Start of DATA SUPPLIED

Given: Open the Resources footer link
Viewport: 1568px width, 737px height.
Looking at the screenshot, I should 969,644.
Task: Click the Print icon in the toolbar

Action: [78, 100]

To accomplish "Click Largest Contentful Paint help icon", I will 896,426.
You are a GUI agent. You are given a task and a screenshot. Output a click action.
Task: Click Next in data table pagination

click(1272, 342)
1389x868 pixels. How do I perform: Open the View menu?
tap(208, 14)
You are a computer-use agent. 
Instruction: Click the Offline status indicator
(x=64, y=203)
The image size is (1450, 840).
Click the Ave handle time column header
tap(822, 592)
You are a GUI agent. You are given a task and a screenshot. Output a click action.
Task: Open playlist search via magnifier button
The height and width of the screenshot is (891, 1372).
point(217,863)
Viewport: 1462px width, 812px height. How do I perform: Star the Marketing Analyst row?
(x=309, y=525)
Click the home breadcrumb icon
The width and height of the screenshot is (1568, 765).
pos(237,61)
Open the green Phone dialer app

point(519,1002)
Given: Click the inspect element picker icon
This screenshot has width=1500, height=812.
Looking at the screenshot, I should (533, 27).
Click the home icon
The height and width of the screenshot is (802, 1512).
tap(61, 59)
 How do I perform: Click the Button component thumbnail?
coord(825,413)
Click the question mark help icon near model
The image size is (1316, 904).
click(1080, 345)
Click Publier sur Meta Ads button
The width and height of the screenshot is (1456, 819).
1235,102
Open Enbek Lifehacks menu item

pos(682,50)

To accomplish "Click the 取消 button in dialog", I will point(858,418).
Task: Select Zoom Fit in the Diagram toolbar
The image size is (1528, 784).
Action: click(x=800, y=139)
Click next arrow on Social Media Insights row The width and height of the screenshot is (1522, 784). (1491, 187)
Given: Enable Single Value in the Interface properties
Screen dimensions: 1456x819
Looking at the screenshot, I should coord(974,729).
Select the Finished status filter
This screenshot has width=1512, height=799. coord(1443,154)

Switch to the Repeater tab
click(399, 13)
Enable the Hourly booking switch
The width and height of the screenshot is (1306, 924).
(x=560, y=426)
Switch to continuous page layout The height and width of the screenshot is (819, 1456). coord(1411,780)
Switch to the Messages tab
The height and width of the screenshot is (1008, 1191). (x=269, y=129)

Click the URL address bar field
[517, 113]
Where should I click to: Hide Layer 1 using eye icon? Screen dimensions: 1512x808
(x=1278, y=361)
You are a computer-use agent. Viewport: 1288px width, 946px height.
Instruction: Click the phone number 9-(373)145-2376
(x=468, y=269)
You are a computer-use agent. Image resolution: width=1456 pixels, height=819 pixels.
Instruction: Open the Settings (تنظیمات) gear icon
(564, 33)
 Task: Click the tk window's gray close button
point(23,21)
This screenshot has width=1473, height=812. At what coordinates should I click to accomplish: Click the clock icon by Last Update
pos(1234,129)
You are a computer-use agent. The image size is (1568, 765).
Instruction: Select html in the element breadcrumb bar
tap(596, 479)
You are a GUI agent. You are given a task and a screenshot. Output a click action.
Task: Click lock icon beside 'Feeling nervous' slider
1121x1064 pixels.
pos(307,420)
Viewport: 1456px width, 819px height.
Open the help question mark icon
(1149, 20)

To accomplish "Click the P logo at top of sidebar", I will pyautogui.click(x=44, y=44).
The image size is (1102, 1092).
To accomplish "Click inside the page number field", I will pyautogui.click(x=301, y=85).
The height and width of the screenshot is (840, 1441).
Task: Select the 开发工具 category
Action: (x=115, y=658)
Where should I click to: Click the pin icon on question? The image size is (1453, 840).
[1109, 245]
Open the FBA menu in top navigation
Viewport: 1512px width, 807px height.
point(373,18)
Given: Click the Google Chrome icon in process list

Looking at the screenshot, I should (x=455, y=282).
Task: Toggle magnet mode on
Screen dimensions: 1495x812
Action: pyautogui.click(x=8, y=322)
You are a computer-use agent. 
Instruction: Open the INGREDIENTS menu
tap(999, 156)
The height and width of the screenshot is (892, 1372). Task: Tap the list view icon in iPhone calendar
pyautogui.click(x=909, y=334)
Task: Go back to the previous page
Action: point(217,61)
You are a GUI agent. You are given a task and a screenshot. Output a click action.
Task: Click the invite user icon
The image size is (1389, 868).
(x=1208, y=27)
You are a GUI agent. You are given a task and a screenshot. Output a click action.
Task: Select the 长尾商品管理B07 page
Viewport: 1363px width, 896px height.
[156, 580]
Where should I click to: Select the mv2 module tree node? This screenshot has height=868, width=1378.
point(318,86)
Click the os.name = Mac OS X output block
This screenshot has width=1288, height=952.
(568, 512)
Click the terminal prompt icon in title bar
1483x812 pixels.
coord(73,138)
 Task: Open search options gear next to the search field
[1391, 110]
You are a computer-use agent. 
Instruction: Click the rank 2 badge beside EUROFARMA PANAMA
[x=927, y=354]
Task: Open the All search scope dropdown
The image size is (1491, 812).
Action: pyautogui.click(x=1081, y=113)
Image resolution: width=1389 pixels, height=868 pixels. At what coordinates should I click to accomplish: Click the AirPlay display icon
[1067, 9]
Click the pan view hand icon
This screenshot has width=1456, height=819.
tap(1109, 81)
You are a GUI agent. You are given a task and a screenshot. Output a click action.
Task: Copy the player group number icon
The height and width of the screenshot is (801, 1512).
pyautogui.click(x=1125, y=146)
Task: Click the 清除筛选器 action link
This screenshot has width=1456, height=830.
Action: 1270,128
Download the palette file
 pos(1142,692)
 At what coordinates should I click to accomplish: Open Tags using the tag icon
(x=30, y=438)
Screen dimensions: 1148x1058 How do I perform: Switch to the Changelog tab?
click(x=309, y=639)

End of DATA SUPPLIED

**TASK REQUIREMENTS:**
What you output should match every line above exactly.

**SOLUTION TO THIS PROBLEM:**
Given: Open the Resources footer link
Viewport: 1568px width, 737px height.
Looking at the screenshot, I should 969,644.
Task: Click the Print icon in the toolbar

Action: [78, 100]

To accomplish "Click Largest Contentful Paint help icon", I will 896,426.
You are a GUI agent. You are given a task and a screenshot. Output a click action.
Task: Click Next in data table pagination

click(1272, 342)
1389x868 pixels. How do I perform: Open the View menu?
tap(208, 14)
You are a computer-use agent. 
Instruction: Click the Offline status indicator
(x=64, y=203)
The image size is (1450, 840).
Click the Ave handle time column header
tap(822, 592)
You are a GUI agent. You are given a task and a screenshot. Output a click action.
Task: Open playlist search via magnifier button
The height and width of the screenshot is (891, 1372).
point(217,863)
Viewport: 1462px width, 812px height. How do I perform: Star the Marketing Analyst row?
(x=309, y=525)
Click the home breadcrumb icon
The width and height of the screenshot is (1568, 765).
pos(237,61)
Open the green Phone dialer app

point(519,1002)
Given: Click the inspect element picker icon
This screenshot has width=1500, height=812.
Looking at the screenshot, I should (533, 27).
Click the home icon
The height and width of the screenshot is (802, 1512).
tap(61, 59)
 How do I perform: Click the Button component thumbnail?
coord(825,413)
Click the question mark help icon near model
The image size is (1316, 904).
click(1080, 345)
Click Publier sur Meta Ads button
The width and height of the screenshot is (1456, 819).
1235,102
Open Enbek Lifehacks menu item

pos(682,50)

To accomplish "Click the 取消 button in dialog", I will point(858,418).
Task: Select Zoom Fit in the Diagram toolbar
The image size is (1528, 784).
Action: click(x=800, y=139)
Click next arrow on Social Media Insights row The width and height of the screenshot is (1522, 784). (1491, 187)
Given: Enable Single Value in the Interface properties
Screen dimensions: 1456x819
Looking at the screenshot, I should coord(974,729).
Select the Finished status filter
This screenshot has width=1512, height=799. coord(1443,154)

Switch to the Repeater tab
click(399, 13)
Enable the Hourly booking switch
The width and height of the screenshot is (1306, 924).
(x=560, y=426)
Switch to continuous page layout The height and width of the screenshot is (819, 1456). coord(1411,780)
Switch to the Messages tab
The height and width of the screenshot is (1008, 1191). (x=269, y=129)

Click the URL address bar field
[517, 113]
Where should I click to: Hide Layer 1 using eye icon? Screen dimensions: 1512x808
(x=1278, y=361)
You are a computer-use agent. Viewport: 1288px width, 946px height.
Instruction: Click the phone number 9-(373)145-2376
(x=468, y=269)
You are a computer-use agent. Image resolution: width=1456 pixels, height=819 pixels.
Instruction: Open the Settings (تنظیمات) gear icon
(564, 33)
 Task: Click the tk window's gray close button
point(23,21)
This screenshot has width=1473, height=812. At what coordinates should I click to accomplish: Click the clock icon by Last Update
pos(1234,129)
You are a computer-use agent. The image size is (1568, 765).
Instruction: Select html in the element breadcrumb bar
tap(596, 479)
You are a GUI agent. You are given a task and a screenshot. Output a click action.
Task: Click lock icon beside 'Feeling nervous' slider
1121x1064 pixels.
pos(307,420)
Viewport: 1456px width, 819px height.
Open the help question mark icon
(1149, 20)

To accomplish "Click the P logo at top of sidebar", I will pyautogui.click(x=44, y=44).
The image size is (1102, 1092).
To accomplish "Click inside the page number field", I will pyautogui.click(x=301, y=85).
The height and width of the screenshot is (840, 1441).
Task: Select the 开发工具 category
Action: (x=115, y=658)
Where should I click to: Click the pin icon on question? The image size is (1453, 840).
[1109, 245]
Open the FBA menu in top navigation
Viewport: 1512px width, 807px height.
point(373,18)
Given: Click the Google Chrome icon in process list

Looking at the screenshot, I should (x=455, y=282).
Task: Toggle magnet mode on
Screen dimensions: 1495x812
Action: pyautogui.click(x=8, y=322)
You are a computer-use agent. 
Instruction: Open the INGREDIENTS menu
tap(999, 156)
The height and width of the screenshot is (892, 1372). Task: Tap the list view icon in iPhone calendar
pyautogui.click(x=909, y=334)
Task: Go back to the previous page
Action: point(217,61)
You are a GUI agent. You are given a task and a screenshot. Output a click action.
Task: Click the invite user icon
The image size is (1389, 868).
(x=1208, y=27)
You are a GUI agent. You are given a task and a screenshot. Output a click action.
Task: Select the 长尾商品管理B07 page
Viewport: 1363px width, 896px height.
[156, 580]
Where should I click to: Select the mv2 module tree node? This screenshot has height=868, width=1378.
point(318,86)
Click the os.name = Mac OS X output block
This screenshot has width=1288, height=952.
(568, 512)
Click the terminal prompt icon in title bar
1483x812 pixels.
coord(73,138)
 Task: Open search options gear next to the search field
[1391, 110]
You are a computer-use agent. 
Instruction: Click the rank 2 badge beside EUROFARMA PANAMA
[x=927, y=354]
Task: Open the All search scope dropdown
The image size is (1491, 812).
Action: pyautogui.click(x=1081, y=113)
Image resolution: width=1389 pixels, height=868 pixels. At what coordinates should I click to accomplish: Click the AirPlay display icon
[1067, 9]
Click the pan view hand icon
This screenshot has width=1456, height=819.
tap(1109, 81)
You are a GUI agent. You are given a task and a screenshot. Output a click action.
Task: Copy the player group number icon
The height and width of the screenshot is (801, 1512).
pyautogui.click(x=1125, y=146)
Task: Click the 清除筛选器 action link
This screenshot has width=1456, height=830.
Action: 1270,128
Download the palette file
 pos(1142,692)
 At what coordinates should I click to accomplish: Open Tags using the tag icon
(x=30, y=438)
Screen dimensions: 1148x1058 How do I perform: Switch to the Changelog tab?
click(x=309, y=639)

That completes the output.